• Given data:
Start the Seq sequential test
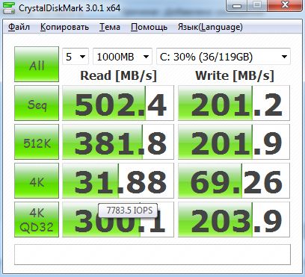 click(x=37, y=103)

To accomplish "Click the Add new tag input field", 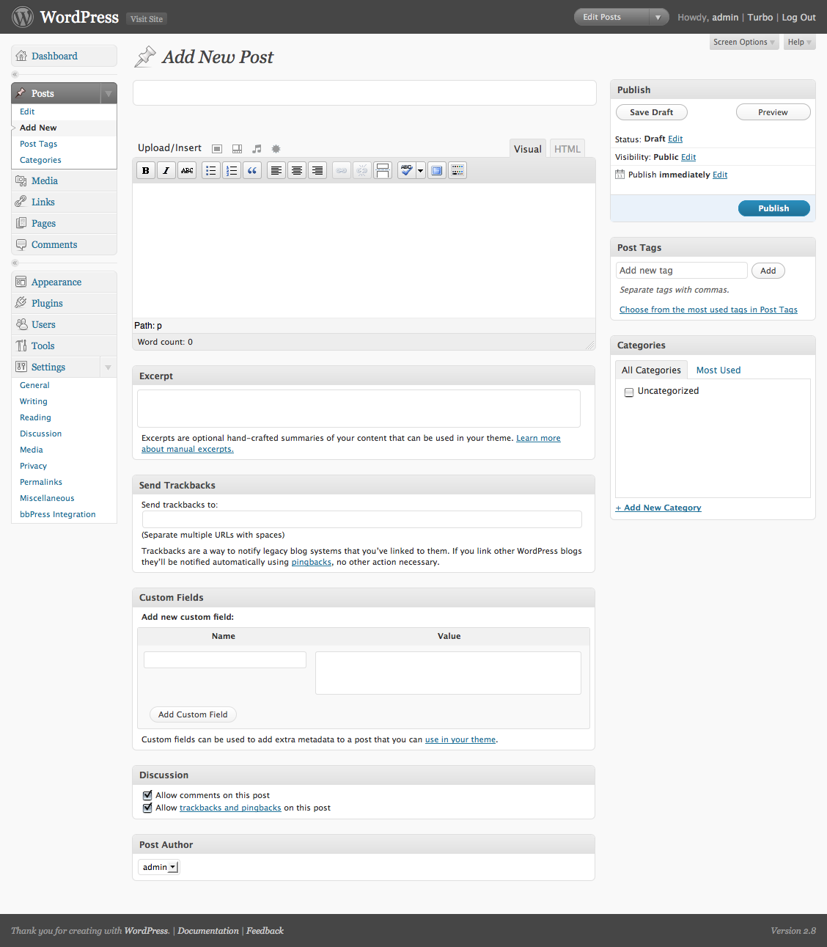I will pos(681,271).
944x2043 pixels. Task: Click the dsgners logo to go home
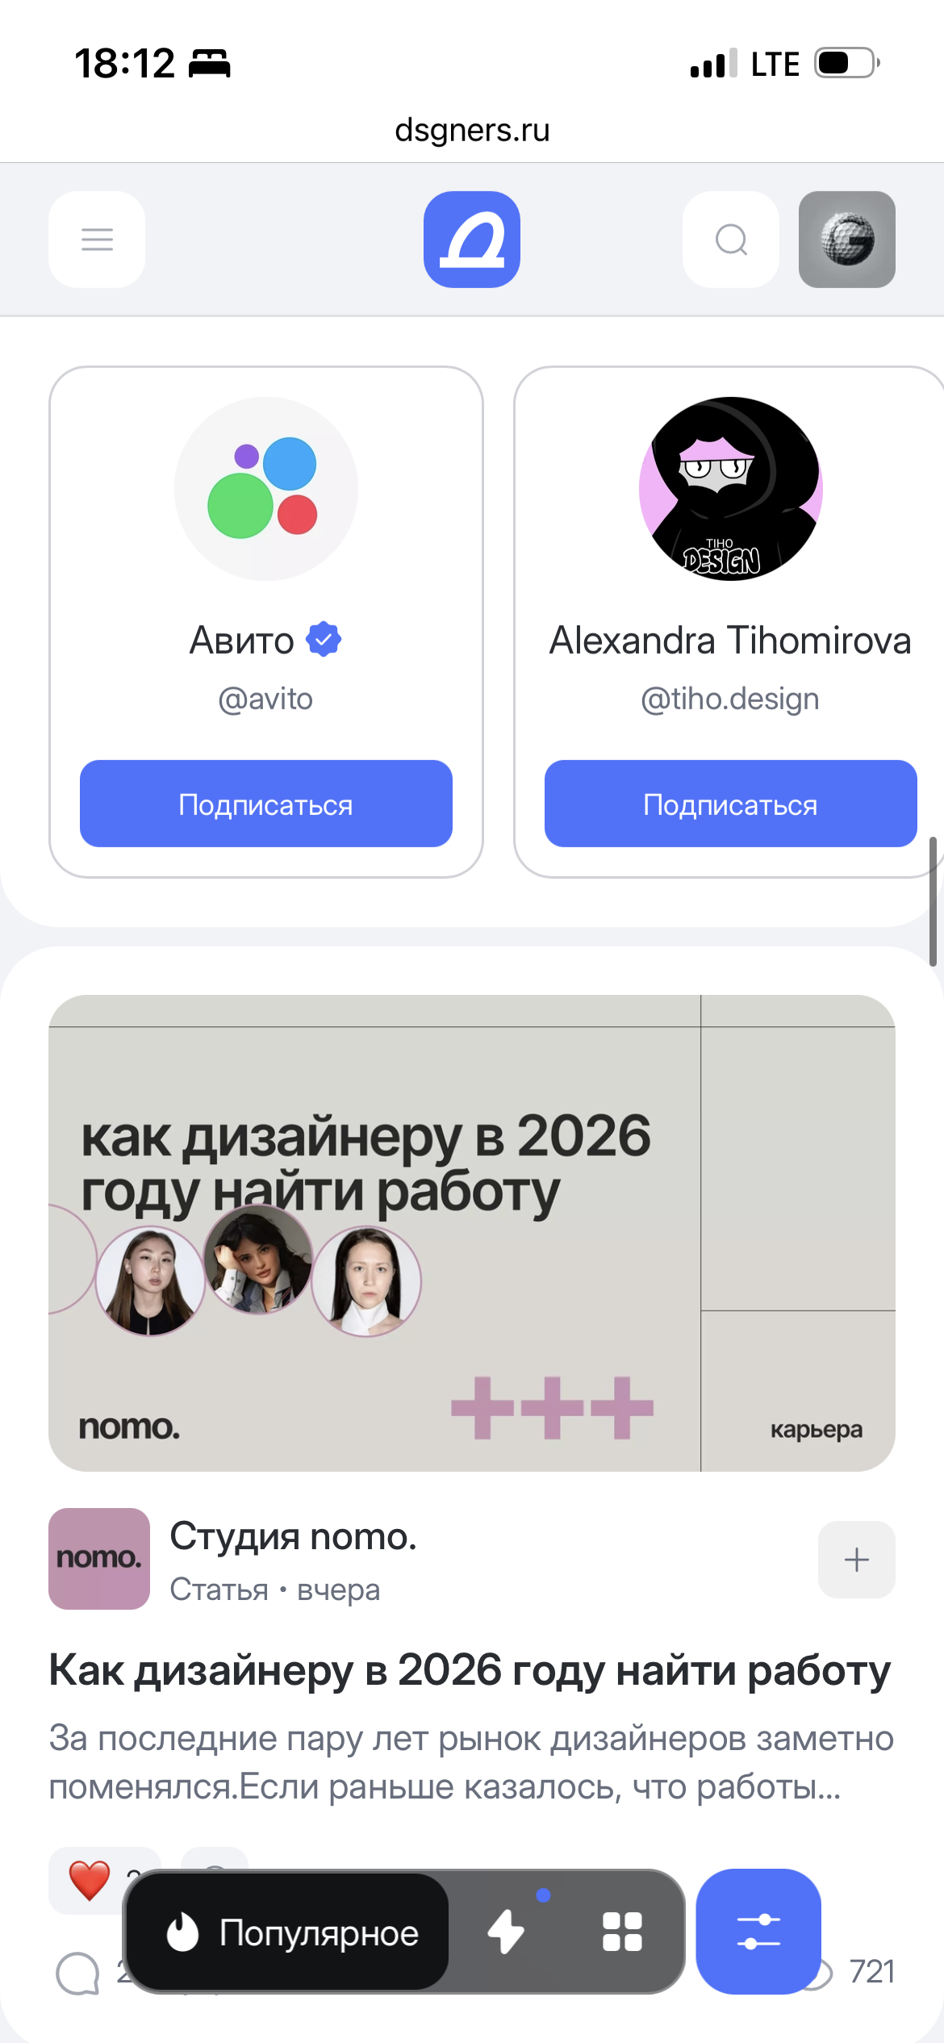(472, 239)
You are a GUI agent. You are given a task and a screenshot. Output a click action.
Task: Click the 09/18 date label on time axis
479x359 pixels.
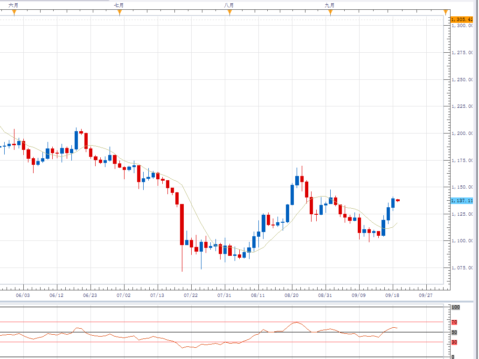pos(393,296)
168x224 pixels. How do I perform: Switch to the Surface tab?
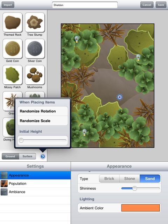(27, 156)
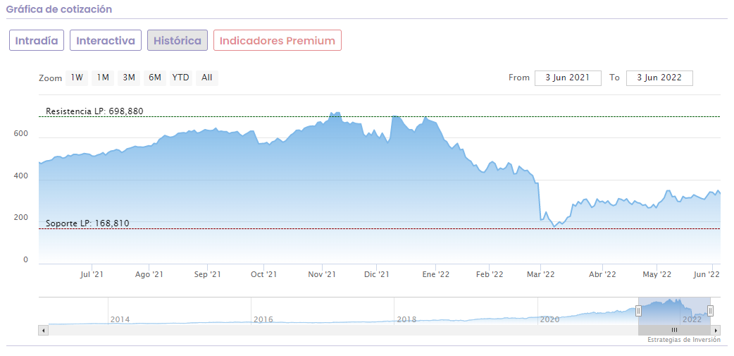
Task: Click the To date field
Action: click(x=659, y=78)
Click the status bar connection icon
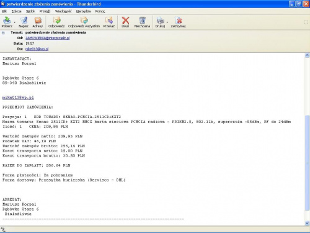Viewport: 310px width, 233px height. (x=3, y=229)
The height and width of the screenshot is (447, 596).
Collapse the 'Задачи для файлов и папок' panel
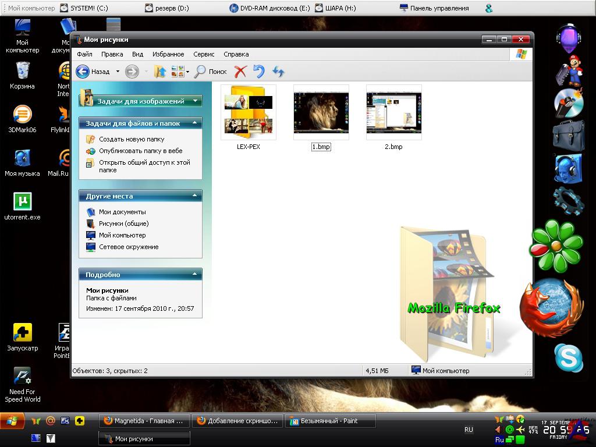pos(195,123)
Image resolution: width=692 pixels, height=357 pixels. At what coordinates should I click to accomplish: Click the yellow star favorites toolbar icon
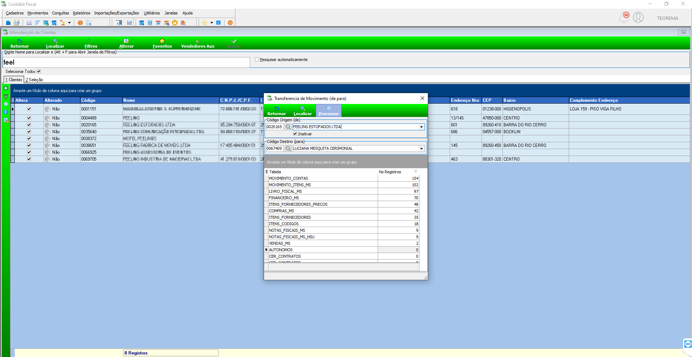click(x=204, y=23)
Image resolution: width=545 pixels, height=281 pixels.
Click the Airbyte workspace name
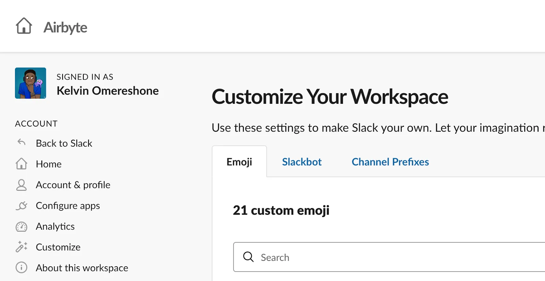pyautogui.click(x=65, y=27)
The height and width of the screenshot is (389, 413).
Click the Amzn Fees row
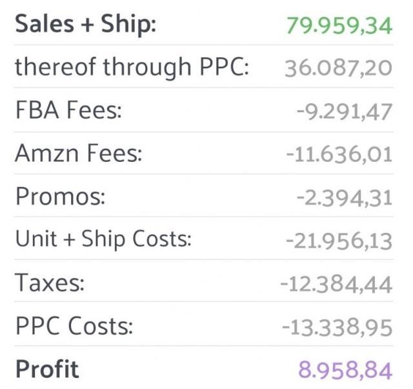(x=204, y=154)
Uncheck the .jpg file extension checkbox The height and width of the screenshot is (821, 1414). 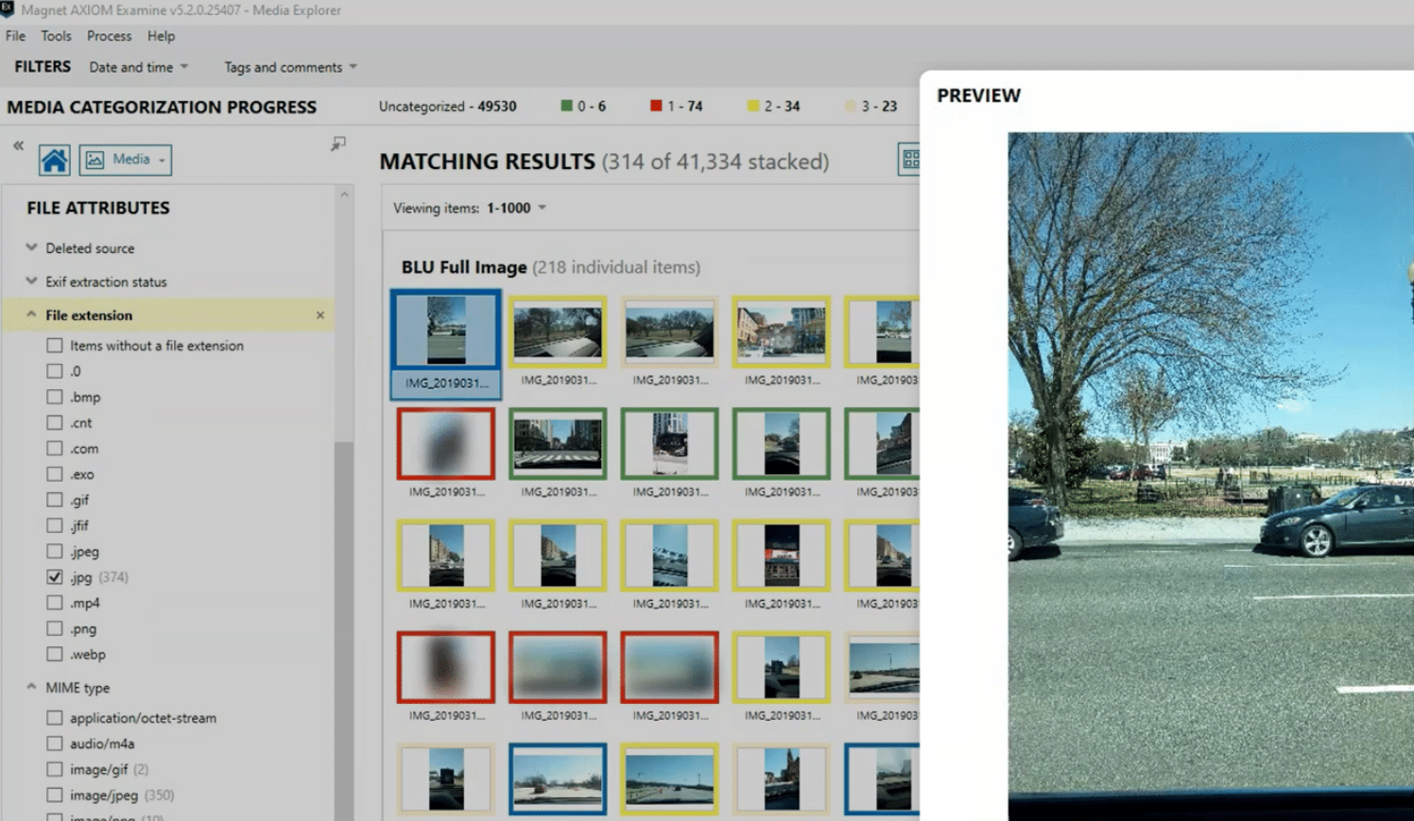click(55, 577)
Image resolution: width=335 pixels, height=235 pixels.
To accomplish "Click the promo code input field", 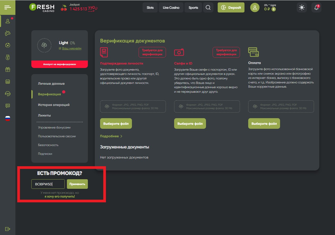I will click(x=48, y=184).
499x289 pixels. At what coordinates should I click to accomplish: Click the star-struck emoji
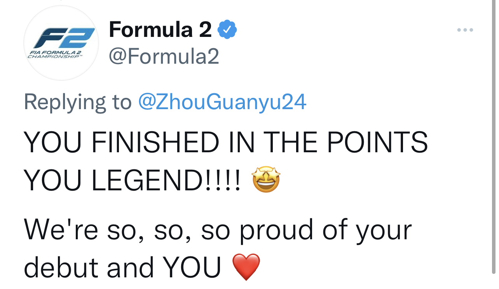pyautogui.click(x=266, y=179)
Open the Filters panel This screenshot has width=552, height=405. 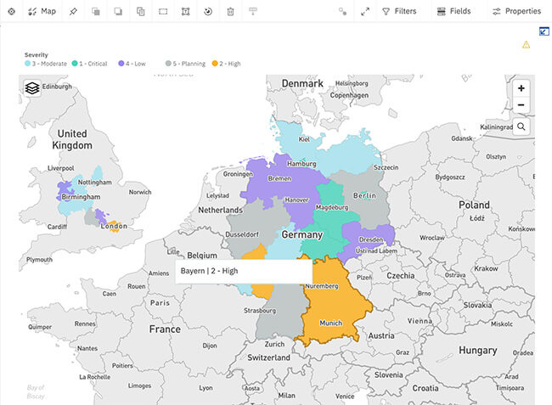398,12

• Activity: Go to the line above that has "You are a GUI" and copy exactly from there down to the line that has "The height and width of the screenshot is (389, 413).", both included. Leave the pictures out.

• Task result:
You are a GUI agent. You are given a task and a screenshot. Output a click action.
Task: Click the 09/18 date label on time axis
479x359 pixels.
pos(393,296)
168x224 pixels. How do I perform: Switch to the Surface tab?
(27, 156)
Task: Click the To date field
Action: click(x=659, y=78)
Click the status bar connection icon
Viewport: 310px width, 233px height. (x=3, y=229)
The height and width of the screenshot is (447, 596).
Collapse the 'Задачи для файлов и папок' panel
pos(195,123)
Image resolution: width=692 pixels, height=357 pixels. At what coordinates should I click to accomplish: Click the yellow star favorites toolbar icon
click(x=204, y=23)
Image resolution: width=545 pixels, height=281 pixels.
Click the Airbyte workspace name
pyautogui.click(x=65, y=27)
The height and width of the screenshot is (389, 413).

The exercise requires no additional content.